Hamdam Apresiasi Kegiatan-kegiatan Keagamaan di PPU
Focuskaltim.com – Bupati Penajam Paser Utara (PPU) Hamdam bangga melihat antusias masyarakatnya dalam menjalankan kegiatan-kegiatan keagamaan di Kabupaten PPU.
Salah satunya melalui kegiatan Isra Mi’raj yang digelar di lingkungan masyarakat Kabupaten PPU khususnya Desa Api-api Kecamatan Waru.
Perihal ini dikatakan Hamdam disela-sela menghadiri peringatan Isra Mi’raj Nabi Muhammad SAW 1444 Hijriyah yang dilaksanakan oleh panitia Mushola Baitul Mustaqim, Desa Api-api, Kecamatan Waru, Sabtu, (11/2) malam.
Dalam kegiatan Bupati PPU Hamdam juga didampingi oleh Ketua TP PKK Kabupaten PPU Satriani Sirajuddin Hamdam, Camat Waru, Firman dan sejumlah tokoh masyarakat di lingkungan Desa Api-api Kecamatan Waru.
“Saya bangga karena di mana-mana peringatan hari besar Islam seperti ini pasti selalu ramai.

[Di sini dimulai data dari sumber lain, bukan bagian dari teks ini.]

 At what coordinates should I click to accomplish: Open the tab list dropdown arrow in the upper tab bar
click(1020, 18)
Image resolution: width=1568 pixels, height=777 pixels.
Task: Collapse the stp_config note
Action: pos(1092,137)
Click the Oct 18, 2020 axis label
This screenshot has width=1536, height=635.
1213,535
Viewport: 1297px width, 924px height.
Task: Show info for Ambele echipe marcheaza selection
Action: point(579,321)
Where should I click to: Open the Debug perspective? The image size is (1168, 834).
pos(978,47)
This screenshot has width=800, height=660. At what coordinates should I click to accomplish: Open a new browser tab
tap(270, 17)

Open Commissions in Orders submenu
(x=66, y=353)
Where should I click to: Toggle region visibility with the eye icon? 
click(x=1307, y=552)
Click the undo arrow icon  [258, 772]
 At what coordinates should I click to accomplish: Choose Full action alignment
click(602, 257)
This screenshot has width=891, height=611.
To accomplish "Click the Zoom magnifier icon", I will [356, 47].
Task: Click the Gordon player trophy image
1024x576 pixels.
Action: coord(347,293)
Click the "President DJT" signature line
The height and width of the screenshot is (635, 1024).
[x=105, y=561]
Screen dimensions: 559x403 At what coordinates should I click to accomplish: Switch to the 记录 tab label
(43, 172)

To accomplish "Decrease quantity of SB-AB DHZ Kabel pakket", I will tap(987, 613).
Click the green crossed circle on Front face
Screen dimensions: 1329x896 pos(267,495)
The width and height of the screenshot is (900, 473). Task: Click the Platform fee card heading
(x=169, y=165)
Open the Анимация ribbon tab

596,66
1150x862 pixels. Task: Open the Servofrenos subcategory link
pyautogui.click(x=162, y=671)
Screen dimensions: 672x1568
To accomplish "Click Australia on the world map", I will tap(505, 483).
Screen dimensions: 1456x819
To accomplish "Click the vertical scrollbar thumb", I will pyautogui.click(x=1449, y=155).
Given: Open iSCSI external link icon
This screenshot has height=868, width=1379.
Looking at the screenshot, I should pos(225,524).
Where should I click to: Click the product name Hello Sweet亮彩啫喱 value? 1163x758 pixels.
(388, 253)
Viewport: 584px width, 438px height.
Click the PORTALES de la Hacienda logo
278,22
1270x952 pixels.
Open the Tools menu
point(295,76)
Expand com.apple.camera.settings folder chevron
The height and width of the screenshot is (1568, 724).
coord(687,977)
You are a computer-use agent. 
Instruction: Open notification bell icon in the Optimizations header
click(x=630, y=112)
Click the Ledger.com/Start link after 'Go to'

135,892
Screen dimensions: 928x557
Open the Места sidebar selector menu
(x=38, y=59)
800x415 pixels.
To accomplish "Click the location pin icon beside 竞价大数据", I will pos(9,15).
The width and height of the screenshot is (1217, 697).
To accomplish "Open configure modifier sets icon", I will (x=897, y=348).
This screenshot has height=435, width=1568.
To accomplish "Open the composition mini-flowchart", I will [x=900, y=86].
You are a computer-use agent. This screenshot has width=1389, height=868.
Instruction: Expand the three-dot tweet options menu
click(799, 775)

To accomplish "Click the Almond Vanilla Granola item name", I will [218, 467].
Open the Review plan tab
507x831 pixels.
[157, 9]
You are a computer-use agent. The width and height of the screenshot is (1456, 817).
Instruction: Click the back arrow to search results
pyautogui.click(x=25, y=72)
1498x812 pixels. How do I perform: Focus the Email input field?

Kami melihat antusias masyarakat begitu tinggi dalam rangka membumikan syariat Islam ini di Kabupaten PPU salah satunya yang ada di Desa api-api pada malam hari ini,” kata Hamdam.
Namun Hamdam mengatakan kegiatan peringatan Isra Mi’raj tersebut hendaknya bukan hanya dilaksanakan sebagai kegiatan seremonial belaka. Tetapi bagaimana hikmah yang terkandung di dalam peristiwa Isra Mi’raj tersebut mampu dipetik sebagai dasar menata hidup manusia kedepannya.
Hamdam mengatakan sebagai kepala daerah sudah sepantasnya memberikan apresiasi yang setinggi-tingginya terhadap masyarakat Kabupaten PPU atas seluruh kegiatan keagamaan yang telah dilaksanakan.
“Salah satunya berkat doa-doa bapak ibu sekalian tentulah akan meringankan beban pemerintah daerah dalam rangka memenuhi tanggung jawabnya kepada masyarakatnya. Oleh karenanya saya sangat mengapresiasi sekali terhadap kegiatan-kegiatan keagamaan seperti ini yang dilaksanakan di Kabupaten PPU, ” tutup Hamdam.
Sementara itu dalam tausiyahnya Ustad Hidayat mengatakan Isra Mi’raj secara umum diperingati setiap 27 Rajab. Dimana Nabi Muhammad SAW diperjalankan dari Ka’bah ke Baitul Maqdis (isra), lantas dari Baitul Maqdis ke Sidratul Muntaha (mikraj) hanya dengan waktu satu malam.
Dikisahkan Ustad Hidayat, bahwa jelang Isra dan Mi’raj, Nabi bermalam di rumah sepupu beliau, Hindun binti Abu Talib, atau juga dikenal dengan nama Ummu Hani’.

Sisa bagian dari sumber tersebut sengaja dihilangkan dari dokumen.